*** Opening of Task data ***

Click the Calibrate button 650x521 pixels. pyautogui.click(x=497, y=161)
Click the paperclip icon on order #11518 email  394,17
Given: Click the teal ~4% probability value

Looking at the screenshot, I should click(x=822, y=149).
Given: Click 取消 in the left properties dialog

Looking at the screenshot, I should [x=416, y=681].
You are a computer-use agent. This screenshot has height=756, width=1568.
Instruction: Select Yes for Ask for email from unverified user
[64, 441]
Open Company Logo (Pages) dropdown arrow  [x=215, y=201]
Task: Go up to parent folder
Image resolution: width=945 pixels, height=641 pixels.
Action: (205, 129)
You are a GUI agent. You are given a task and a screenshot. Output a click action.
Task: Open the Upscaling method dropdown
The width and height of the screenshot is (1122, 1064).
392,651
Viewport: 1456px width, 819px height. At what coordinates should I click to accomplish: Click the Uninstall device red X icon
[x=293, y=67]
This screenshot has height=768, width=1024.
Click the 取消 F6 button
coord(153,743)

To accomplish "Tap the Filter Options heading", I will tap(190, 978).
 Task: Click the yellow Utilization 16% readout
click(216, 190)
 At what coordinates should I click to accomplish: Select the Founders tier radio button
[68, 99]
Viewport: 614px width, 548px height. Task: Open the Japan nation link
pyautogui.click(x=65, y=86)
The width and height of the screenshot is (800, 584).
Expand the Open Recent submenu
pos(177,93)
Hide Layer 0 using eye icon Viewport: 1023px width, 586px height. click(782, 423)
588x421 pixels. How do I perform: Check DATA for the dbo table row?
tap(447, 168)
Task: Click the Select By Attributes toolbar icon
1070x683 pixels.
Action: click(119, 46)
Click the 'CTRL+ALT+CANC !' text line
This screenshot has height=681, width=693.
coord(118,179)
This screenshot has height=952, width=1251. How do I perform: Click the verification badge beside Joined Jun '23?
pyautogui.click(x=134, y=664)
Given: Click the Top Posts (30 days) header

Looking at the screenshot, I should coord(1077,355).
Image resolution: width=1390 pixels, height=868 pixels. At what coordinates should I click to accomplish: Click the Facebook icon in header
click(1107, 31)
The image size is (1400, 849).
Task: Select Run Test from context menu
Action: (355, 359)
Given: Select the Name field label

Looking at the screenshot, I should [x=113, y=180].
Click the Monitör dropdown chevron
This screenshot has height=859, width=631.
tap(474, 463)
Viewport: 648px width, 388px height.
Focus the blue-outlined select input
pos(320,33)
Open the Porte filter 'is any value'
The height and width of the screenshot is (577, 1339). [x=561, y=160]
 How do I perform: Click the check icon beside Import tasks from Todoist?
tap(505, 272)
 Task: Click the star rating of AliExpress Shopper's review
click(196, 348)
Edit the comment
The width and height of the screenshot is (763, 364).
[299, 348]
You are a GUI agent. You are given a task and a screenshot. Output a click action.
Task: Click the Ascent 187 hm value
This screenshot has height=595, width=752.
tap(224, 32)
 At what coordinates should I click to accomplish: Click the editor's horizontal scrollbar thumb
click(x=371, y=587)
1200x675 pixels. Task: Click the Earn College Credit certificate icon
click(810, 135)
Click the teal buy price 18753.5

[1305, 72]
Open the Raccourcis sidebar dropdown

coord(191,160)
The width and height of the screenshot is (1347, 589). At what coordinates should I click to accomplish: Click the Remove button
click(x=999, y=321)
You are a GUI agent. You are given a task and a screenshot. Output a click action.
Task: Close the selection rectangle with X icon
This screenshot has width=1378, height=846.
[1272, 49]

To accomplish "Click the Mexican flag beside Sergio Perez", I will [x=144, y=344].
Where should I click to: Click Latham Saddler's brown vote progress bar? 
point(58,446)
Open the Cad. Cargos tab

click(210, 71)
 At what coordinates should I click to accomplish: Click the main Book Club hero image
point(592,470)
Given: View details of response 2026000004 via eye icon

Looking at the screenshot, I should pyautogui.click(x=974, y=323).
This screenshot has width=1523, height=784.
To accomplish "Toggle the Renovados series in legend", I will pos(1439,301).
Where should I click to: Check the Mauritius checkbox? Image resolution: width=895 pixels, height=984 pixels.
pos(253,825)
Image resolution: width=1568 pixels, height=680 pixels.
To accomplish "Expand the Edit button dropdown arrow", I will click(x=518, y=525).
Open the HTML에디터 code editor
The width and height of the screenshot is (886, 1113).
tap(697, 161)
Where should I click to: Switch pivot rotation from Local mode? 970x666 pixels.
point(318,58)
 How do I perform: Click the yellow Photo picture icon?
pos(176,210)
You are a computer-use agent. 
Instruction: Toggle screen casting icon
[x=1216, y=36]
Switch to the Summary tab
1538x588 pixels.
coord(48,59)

*** Close of Task data ***

* [Task requirements]: The full set of entries above has to be restated exactly.

* [Written solution]:
Click the Calibrate button 650x521 pixels. pyautogui.click(x=497, y=161)
Click the paperclip icon on order #11518 email  394,17
Given: Click the teal ~4% probability value

Looking at the screenshot, I should click(x=822, y=149).
Given: Click 取消 in the left properties dialog

Looking at the screenshot, I should [x=416, y=681].
You are a computer-use agent. This screenshot has height=756, width=1568.
Instruction: Select Yes for Ask for email from unverified user
[64, 441]
Open Company Logo (Pages) dropdown arrow  [x=215, y=201]
Task: Go up to parent folder
Image resolution: width=945 pixels, height=641 pixels.
Action: (205, 129)
You are a GUI agent. You are given a task and a screenshot. Output a click action.
Task: Open the Upscaling method dropdown
The width and height of the screenshot is (1122, 1064).
392,651
Viewport: 1456px width, 819px height. At what coordinates should I click to accomplish: Click the Uninstall device red X icon
[x=293, y=67]
This screenshot has height=768, width=1024.
Click the 取消 F6 button
coord(153,743)

To accomplish "Tap the Filter Options heading", I will tap(190, 978).
 Task: Click the yellow Utilization 16% readout
click(216, 190)
 At what coordinates should I click to accomplish: Select the Founders tier radio button
[68, 99]
Viewport: 614px width, 548px height. Task: Open the Japan nation link
pyautogui.click(x=65, y=86)
The width and height of the screenshot is (800, 584).
Expand the Open Recent submenu
pos(177,93)
Hide Layer 0 using eye icon Viewport: 1023px width, 586px height. click(782, 423)
588x421 pixels. How do I perform: Check DATA for the dbo table row?
tap(447, 168)
Task: Click the Select By Attributes toolbar icon
1070x683 pixels.
Action: click(119, 46)
Click the 'CTRL+ALT+CANC !' text line
This screenshot has height=681, width=693.
coord(118,179)
This screenshot has height=952, width=1251. How do I perform: Click the verification badge beside Joined Jun '23?
pyautogui.click(x=134, y=664)
Given: Click the Top Posts (30 days) header

Looking at the screenshot, I should coord(1077,355).
Image resolution: width=1390 pixels, height=868 pixels. At what coordinates should I click to accomplish: Click the Facebook icon in header
click(1107, 31)
The image size is (1400, 849).
Task: Select Run Test from context menu
Action: (355, 359)
Given: Select the Name field label

Looking at the screenshot, I should [x=113, y=180].
Click the Monitör dropdown chevron
This screenshot has height=859, width=631.
tap(474, 463)
Viewport: 648px width, 388px height.
Focus the blue-outlined select input
pos(320,33)
Open the Porte filter 'is any value'
The height and width of the screenshot is (577, 1339). [x=561, y=160]
 How do I perform: Click the check icon beside Import tasks from Todoist?
tap(505, 272)
 Task: Click the star rating of AliExpress Shopper's review
click(196, 348)
Edit the comment
The width and height of the screenshot is (763, 364).
[299, 348]
You are a GUI agent. You are given a task and a screenshot. Output a click action.
Task: Click the Ascent 187 hm value
This screenshot has height=595, width=752.
tap(224, 32)
 At what coordinates should I click to accomplish: Click the editor's horizontal scrollbar thumb
click(x=371, y=587)
1200x675 pixels. Task: Click the Earn College Credit certificate icon
click(810, 135)
Click the teal buy price 18753.5

[1305, 72]
Open the Raccourcis sidebar dropdown

coord(191,160)
The width and height of the screenshot is (1347, 589). At what coordinates should I click to accomplish: Click the Remove button
click(x=999, y=321)
You are a GUI agent. You are given a task and a screenshot. Output a click action.
Task: Close the selection rectangle with X icon
This screenshot has width=1378, height=846.
[1272, 49]

To accomplish "Click the Mexican flag beside Sergio Perez", I will [x=144, y=344].
Where should I click to: Click Latham Saddler's brown vote progress bar? 
point(58,446)
Open the Cad. Cargos tab

click(210, 71)
 At what coordinates should I click to accomplish: Click the main Book Club hero image
point(592,470)
Given: View details of response 2026000004 via eye icon

Looking at the screenshot, I should pyautogui.click(x=974, y=323).
This screenshot has width=1523, height=784.
To accomplish "Toggle the Renovados series in legend", I will pos(1439,301).
Where should I click to: Check the Mauritius checkbox? Image resolution: width=895 pixels, height=984 pixels.
pos(253,825)
Image resolution: width=1568 pixels, height=680 pixels.
To accomplish "Expand the Edit button dropdown arrow", I will click(x=518, y=525).
Open the HTML에디터 code editor
The width and height of the screenshot is (886, 1113).
tap(697, 161)
Where should I click to: Switch pivot rotation from Local mode? 970x666 pixels.
point(318,58)
 How do I perform: Click the yellow Photo picture icon?
pos(176,210)
You are a computer-use agent. 
Instruction: Toggle screen casting icon
[x=1216, y=36]
Switch to the Summary tab
1538x588 pixels.
coord(48,59)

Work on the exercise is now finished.